### EXERCISE PROMPT
Where the string "computer" shows up in a line of the records, copy that line.

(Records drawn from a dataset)
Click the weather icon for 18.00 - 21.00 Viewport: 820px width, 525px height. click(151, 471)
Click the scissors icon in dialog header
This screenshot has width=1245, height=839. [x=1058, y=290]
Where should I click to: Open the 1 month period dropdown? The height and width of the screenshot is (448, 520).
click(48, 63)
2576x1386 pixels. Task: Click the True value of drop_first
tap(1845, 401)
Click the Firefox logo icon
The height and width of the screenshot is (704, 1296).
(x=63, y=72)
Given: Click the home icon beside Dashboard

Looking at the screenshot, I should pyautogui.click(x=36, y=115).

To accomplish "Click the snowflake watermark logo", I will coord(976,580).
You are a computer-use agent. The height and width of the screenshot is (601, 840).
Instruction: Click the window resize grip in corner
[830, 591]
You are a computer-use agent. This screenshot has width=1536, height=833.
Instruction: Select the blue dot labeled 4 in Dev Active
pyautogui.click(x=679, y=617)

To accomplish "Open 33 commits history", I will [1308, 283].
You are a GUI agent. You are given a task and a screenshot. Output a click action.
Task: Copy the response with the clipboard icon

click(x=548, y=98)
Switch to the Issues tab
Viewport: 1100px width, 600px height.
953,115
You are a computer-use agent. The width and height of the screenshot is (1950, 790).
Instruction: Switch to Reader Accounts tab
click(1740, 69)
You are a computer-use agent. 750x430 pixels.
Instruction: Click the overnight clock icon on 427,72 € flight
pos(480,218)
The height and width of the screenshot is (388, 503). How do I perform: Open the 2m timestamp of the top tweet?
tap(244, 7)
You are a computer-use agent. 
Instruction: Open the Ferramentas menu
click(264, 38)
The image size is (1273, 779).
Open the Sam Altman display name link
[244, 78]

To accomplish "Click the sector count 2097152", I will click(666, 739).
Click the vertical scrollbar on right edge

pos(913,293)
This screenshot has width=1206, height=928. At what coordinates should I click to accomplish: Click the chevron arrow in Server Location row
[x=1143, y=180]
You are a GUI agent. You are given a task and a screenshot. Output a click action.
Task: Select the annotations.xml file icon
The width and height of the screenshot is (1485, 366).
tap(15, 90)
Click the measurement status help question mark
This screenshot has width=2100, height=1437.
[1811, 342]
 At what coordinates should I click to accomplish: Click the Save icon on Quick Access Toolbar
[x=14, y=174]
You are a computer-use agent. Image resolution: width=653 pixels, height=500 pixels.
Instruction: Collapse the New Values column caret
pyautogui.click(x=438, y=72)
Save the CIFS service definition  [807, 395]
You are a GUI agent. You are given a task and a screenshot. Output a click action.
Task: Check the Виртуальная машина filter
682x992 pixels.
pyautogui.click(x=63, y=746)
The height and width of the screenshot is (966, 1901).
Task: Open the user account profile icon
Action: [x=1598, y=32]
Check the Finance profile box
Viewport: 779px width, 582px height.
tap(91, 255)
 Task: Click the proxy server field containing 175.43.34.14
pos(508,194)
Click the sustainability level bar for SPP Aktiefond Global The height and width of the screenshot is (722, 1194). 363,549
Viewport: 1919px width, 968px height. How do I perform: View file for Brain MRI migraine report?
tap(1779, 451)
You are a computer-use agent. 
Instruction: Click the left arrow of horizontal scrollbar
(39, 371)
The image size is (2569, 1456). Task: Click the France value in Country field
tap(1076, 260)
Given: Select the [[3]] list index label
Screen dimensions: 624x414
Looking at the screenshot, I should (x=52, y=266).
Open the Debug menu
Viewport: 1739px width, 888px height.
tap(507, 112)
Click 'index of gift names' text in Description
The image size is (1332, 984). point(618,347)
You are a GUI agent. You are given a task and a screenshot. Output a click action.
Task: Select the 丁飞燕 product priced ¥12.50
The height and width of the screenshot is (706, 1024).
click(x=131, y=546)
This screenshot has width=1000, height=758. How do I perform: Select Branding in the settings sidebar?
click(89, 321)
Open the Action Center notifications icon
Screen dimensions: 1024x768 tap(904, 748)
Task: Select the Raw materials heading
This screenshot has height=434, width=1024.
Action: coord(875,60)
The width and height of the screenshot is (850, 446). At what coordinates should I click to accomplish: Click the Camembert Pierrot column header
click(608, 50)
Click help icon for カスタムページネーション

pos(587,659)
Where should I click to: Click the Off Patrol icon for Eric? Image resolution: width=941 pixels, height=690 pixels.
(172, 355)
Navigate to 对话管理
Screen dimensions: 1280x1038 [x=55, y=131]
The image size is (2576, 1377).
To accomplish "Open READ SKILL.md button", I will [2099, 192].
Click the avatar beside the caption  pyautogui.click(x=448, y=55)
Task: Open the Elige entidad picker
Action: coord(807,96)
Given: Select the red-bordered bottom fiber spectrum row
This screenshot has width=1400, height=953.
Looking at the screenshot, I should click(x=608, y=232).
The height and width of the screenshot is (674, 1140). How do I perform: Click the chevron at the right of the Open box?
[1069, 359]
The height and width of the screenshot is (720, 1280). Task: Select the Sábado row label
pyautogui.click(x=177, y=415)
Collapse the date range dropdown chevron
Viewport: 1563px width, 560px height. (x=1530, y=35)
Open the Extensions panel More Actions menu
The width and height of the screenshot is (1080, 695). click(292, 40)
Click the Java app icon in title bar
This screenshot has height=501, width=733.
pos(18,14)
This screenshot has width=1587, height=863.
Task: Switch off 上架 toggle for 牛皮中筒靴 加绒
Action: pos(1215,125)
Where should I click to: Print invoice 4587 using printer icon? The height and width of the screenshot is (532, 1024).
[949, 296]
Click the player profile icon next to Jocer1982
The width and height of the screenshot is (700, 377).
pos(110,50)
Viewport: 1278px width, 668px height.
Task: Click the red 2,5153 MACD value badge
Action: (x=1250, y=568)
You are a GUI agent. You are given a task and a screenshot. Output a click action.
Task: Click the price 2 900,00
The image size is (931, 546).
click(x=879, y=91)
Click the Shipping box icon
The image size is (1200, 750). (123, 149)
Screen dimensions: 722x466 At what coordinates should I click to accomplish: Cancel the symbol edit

### PROBLEM SOLUTION
You are a computer-use agent. The height and width of the screenshot is (601, 840).
You are a computer-use agent. This screenshot has width=1536, height=833.
You are a computer-use agent. The width and height of the screenshot is (1950, 790).
You are a computer-use agent. 750x430 pixels.
You are a computer-use agent. 
You are a computer-use agent. Image resolution: width=653 pixels, height=500 pixels.
You are a computer-use agent. 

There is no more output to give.